The Korean Embassy prioritized enabling the young, elderly and those most vulnerable to the virus to return back to Korea. There are around 240 Korean residents in Madagascar.
Madagascar confirmed its first coronavirus patient on March 20 and has 57 reported cases as of Wednesday.
The chartered plane landed at the Addis Ababa Bole International Airport in Ethiopia and the non-Korean passengers arranged commercial flights back to their home countries from there.
The Korean passengers were scheduled to transfer to a regular flight between Addis Ababa and Incheon International Airport and were set to arrive Wednesday.

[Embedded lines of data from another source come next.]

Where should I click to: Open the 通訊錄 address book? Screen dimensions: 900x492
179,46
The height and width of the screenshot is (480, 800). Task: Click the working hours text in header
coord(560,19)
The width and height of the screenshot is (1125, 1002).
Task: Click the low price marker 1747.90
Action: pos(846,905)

This marks the first time Korea has organized such a civilian chartered flight with multiple nationalities to evacuate citizens due to the coronavirus situation.
“The Korean residents made a request to the embassy, but it was difficult to charter a flight with just 26 people, so our ambassador reached out to the diplomatic corps in Madagascar to see if there were more passengers interested in joining,” a senior Foreign Ministry official told reporters Wednesday. “Consequently 71 foreign passengers came on board […] and this was in large thanks to the efforts by Ambassador Lim Sang-woo.”
Plane-pooling is likely to become a more viable solution to get stranded nationals home as more countries shut off their borders and flights are getting suspended over the coronavirus pandemic.
There was a similar effort to fly out Koreans in Cameroon, including Korea International Cooperation Agency (Koica) volunteers, after they heard of the Madagascar case.
A group of around 40 Korean residents, tourists and Koica volunteers in Cameroon joined hands with a group of 56 Japan International Cooperation Agency (JICA) members also seeking to fly out of the country, according to the Korean Embassy in Cameroon. The embassy likewise arranged a similar civilian chartered flight to Ethiopia.
The group of 96 passengers departed from Cameroon on an Ethiopian Airlines flight chartered jointly by Koica and JICA to Addis Ababa Tuesday.
In Addis Ababa, they joined the group of Koreans who had flown in from Madagascar and took the same Ethiopian Airlines commercial flight to Incheon International Airport. The Japanese passengers from Cameroon continued their journey to Tokyo on the same plane after a layover in Korea.
There are around 130 Koreans residing in Cameroon.
The Korean government has encouraged its overseas citizens seeking to return home to try to arrange commercial flights or find temporary routes. A government chartered plane is usually the last resort, when other routes aren’t available, as is the case with the evacuation of hundreds of Koreans from Italy. Passengers are expected to pay back their airfare to the government.
The first batch of Koreans in Italy was evacuated from Milan Wednesday after weeks of seeking ways out of the European country currently under lockdown. The group of 309 Koreans and their family members who were airlifted from Milan Tuesday evening arrived at Incheon International Airport Wednesday afternoon on a government chartered Korean Air flight.